When somebody asks me where I work, and I answer Infobip, and they proceed to dig a bit deeper on the topic, it is usually very hard for me to explain what it really looks like - that is, if I want to go beyond “I do programming” and “We send SMS”. But what do you actually do? Well, I develop new services and make sure the whole system stays up and running. But what does your day look like?

Ok, first, surprise-surprise, there actually isn’t any typical day in Infobip. But I guess that’s the case in any fast-moving tech company. If you don’t like challenges and dynamic atmosphere, it’s probably not a thing for you. But I almost died of boredom in a state firm I was working on before I joined the company.

So here I’ll just go with how yesterday went for me – that should let you catch a glimpse of the atmosphere of a day in the life of one developer in Infobip. I guess I should put some disclaimer here? Nah.

Wakey-wakey

[8:27AM] I finally drag myself out of bed after the 3rd snooze – yeah, not really an early bird, and binge-watching 4 episodes of Queen’s Gambit until 2 AM yesterday did not help. Still, in my pajamas, I turn on my laptop and proceed into the kitchen to brew a coffee, a Turkish one, the only one that can get me going. While I wait for the water to boil, I check my calendar, email and Slack on my phone – I scroll through emails, and nothing seems to be urgent. Two invites for the meetings later this week, one for sync with my manager and one for a project takeover – I click accept – some general company news, internal hiring offer, course from Security (who doesn’t love those), two pull requests waiting for approval... I’ll deal with those later. On Slack, I skim briefly through a few unread chats but no urgent channels, so I decide to read them later in more comfort on my laptop.

[8:51AM] The coffee is done, I’m out of my nightly pajamas and into my daily one, and as I know I have to force myself to eat a bit in the morning I just pick a banana on my way back to my office. Ok, it’s really a laundry room, but I see the ironing board somewhere in the background in at least half of video calls with my peers. I sit in front of the laptop and check the time – 5 minutes remaining until my team’s daily.

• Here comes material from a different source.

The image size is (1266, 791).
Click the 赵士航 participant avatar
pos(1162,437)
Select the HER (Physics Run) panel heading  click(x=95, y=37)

I fire my tools up – IDEA for Java development, Teams, and Slack and open a series of bookmarks for various web-based tools to manage the platform. I open Jira to check on my tasks, one pull request I’ve sent late yesterday still waiting for the team’s review so look at two additional tasks in our sprint I was planning to do next. I check my personal to-do that I just keep in a plain old text file.

Daily (virtual) coffee

[9:00AM] I miss real people, everyone seems too virtual these days, but we in the team try to keep some level of interaction and fun (ok, after more than a year working from home, I've lowered my expectations on what to consider fun) so our daily call starts informally with all cameras turned on. There are 7 of us in my team, with various seniority, experience, and vastly different mindsets. I see literally everyone holding a cup in their hands. We are very open in our discussions and sometimes it takes much energy to focus us and align, but I like to think it keeps me sane, especially in these strange days where you’re left to yourself a bit too much. Much of the warmup goes on mocking a teammate who bought an electric bike, which turns info a fierce discussion on going all-electric.

[9:18AM] We finally start with the formal part of the meeting, which boils down to “who will screen share today” and looking in the team’s Jira Sprint board. We go in one by one quickly commenting on what we were working on and what is our plan for today. We managed to get the discipline to really keep it short, so once done, we go with one more quick round of “who needs any help”. Two people feel they could use help in their tasks, so we agree on two additional calls to discuss those items in more detail – but each call with 3 people. I should join one of those at 11 AM. I accept the invitation and walk to the kitchen for more coffee. And eat a cookie, but I won't admit it.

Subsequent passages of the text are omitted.